◆ **Supplied entries**:
╔══
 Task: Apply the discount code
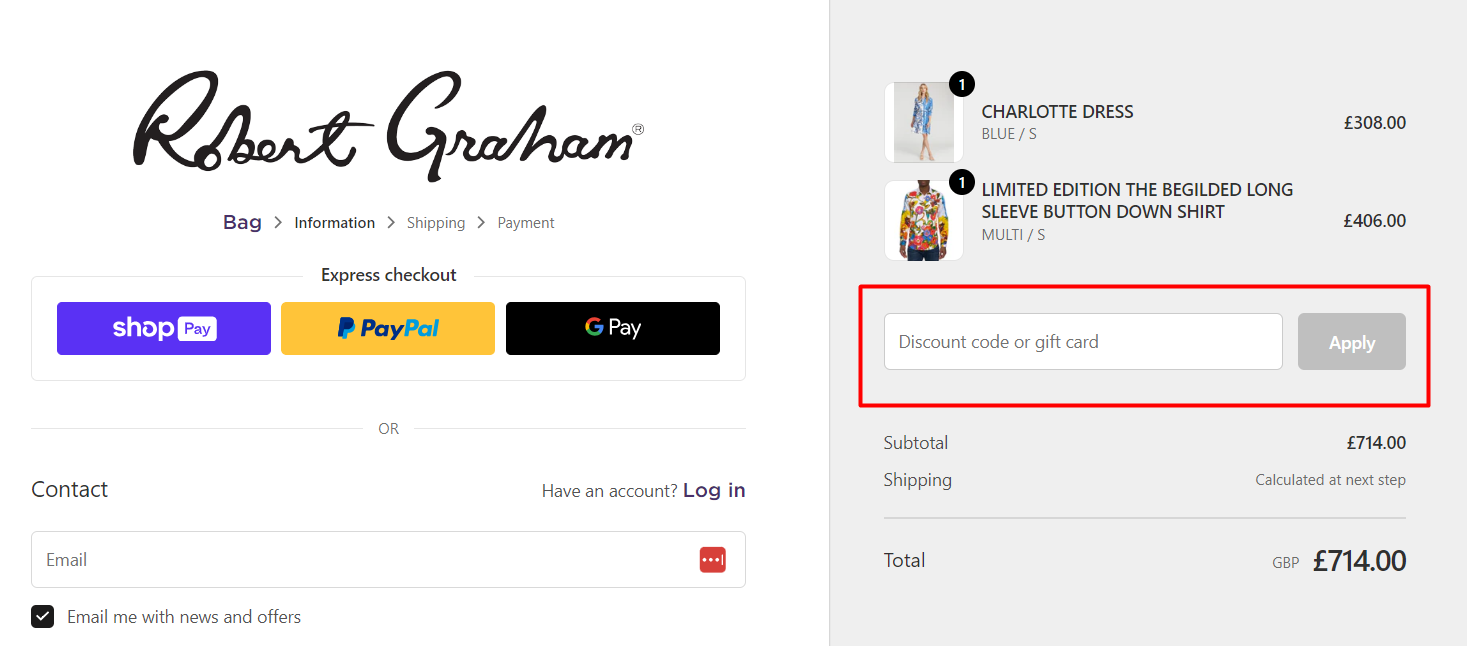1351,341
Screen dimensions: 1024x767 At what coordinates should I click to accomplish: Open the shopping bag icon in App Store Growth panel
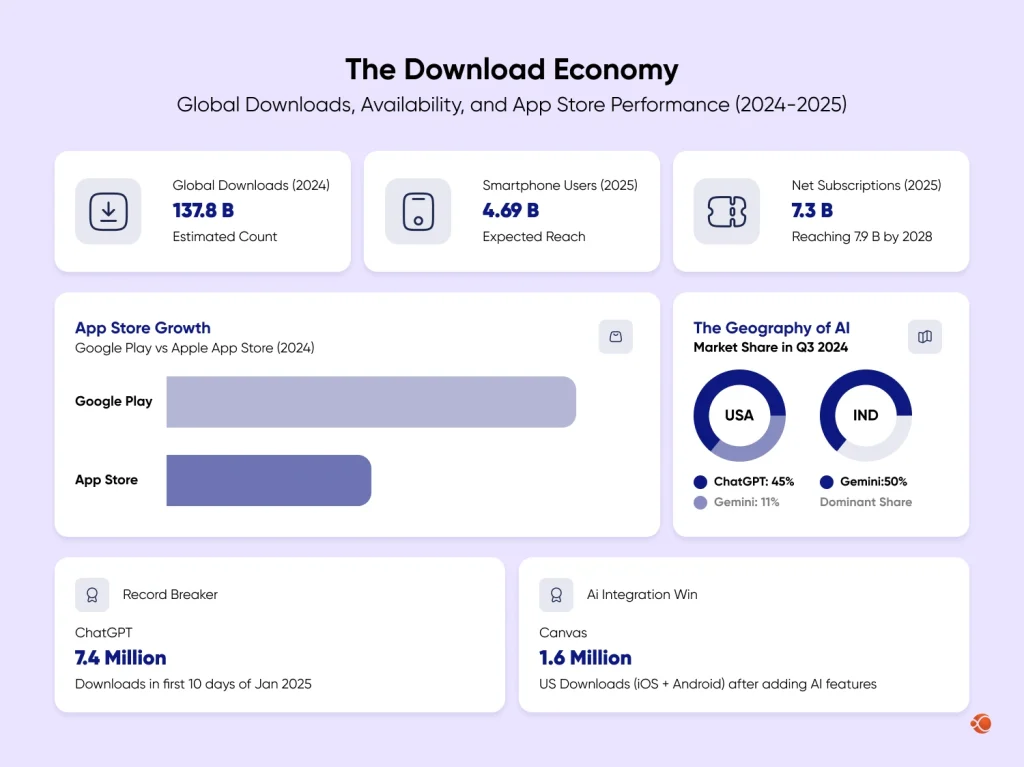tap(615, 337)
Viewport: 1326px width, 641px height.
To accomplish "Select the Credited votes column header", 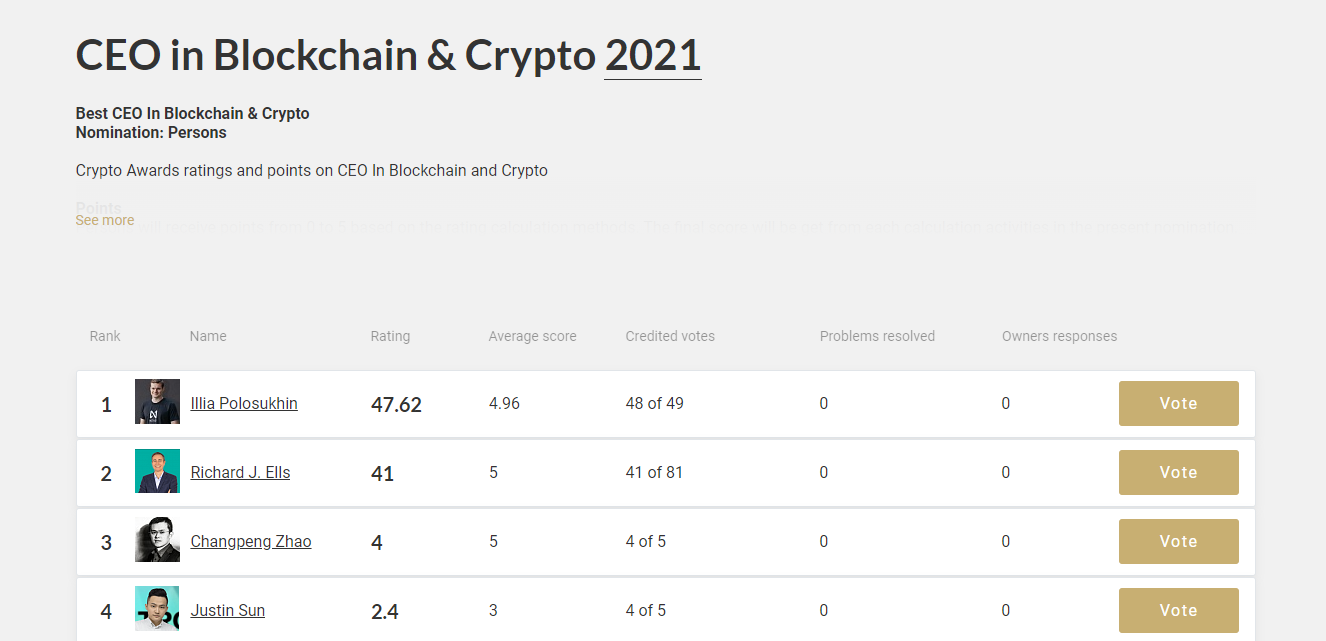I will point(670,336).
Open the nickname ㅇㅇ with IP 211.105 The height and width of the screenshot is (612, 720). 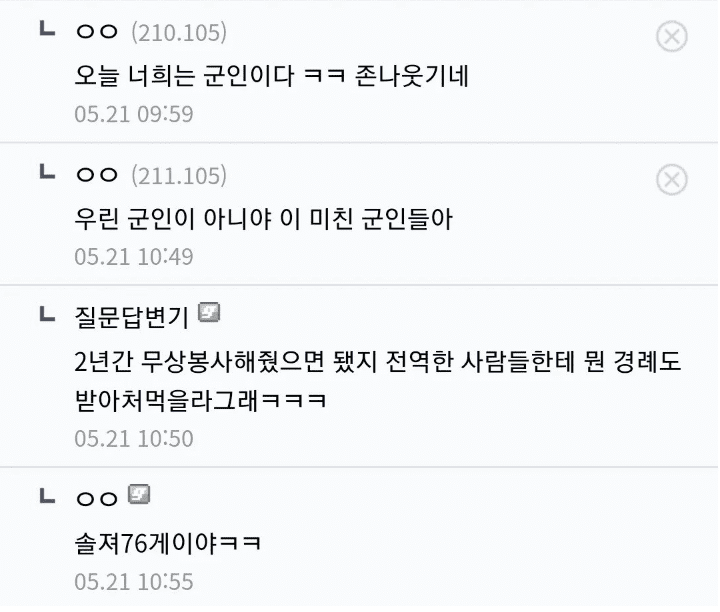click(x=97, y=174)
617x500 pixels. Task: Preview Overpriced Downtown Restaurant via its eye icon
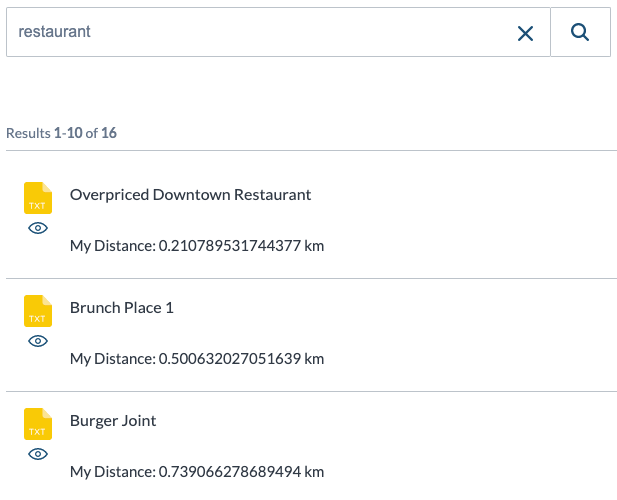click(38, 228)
╚══
╔══
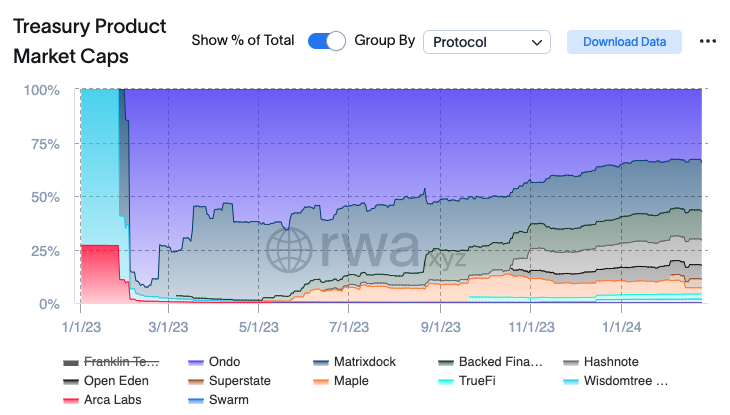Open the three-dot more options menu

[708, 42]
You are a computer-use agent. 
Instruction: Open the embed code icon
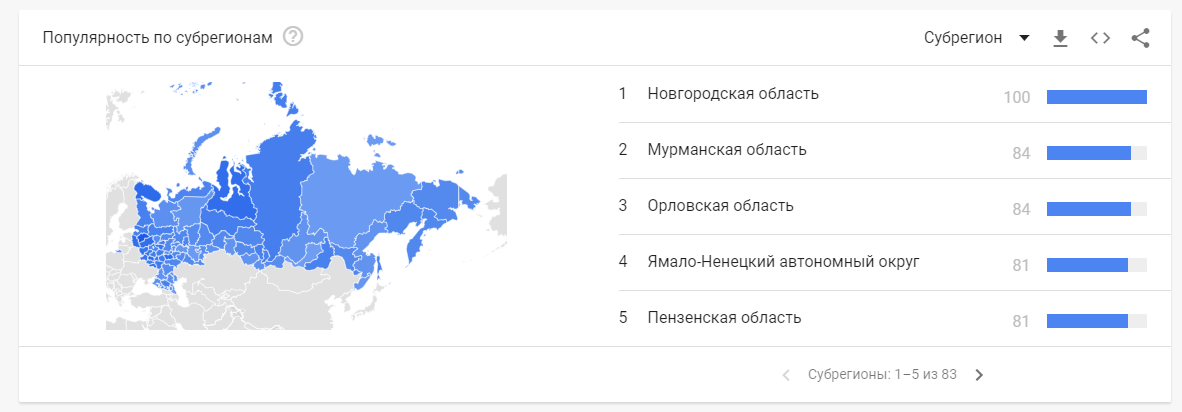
╚══
╔══
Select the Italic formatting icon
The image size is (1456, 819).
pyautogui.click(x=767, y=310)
╚══
◆ **Task goal**: Since only part of the listing is wanted, copy exactly the lines from the one holding "You are a computer-use agent." to the one holding "Instruction: Open the embed code icon", both included.

◆ **Finished task**:
You are a computer-use agent. 
Instruction: Open the embed code icon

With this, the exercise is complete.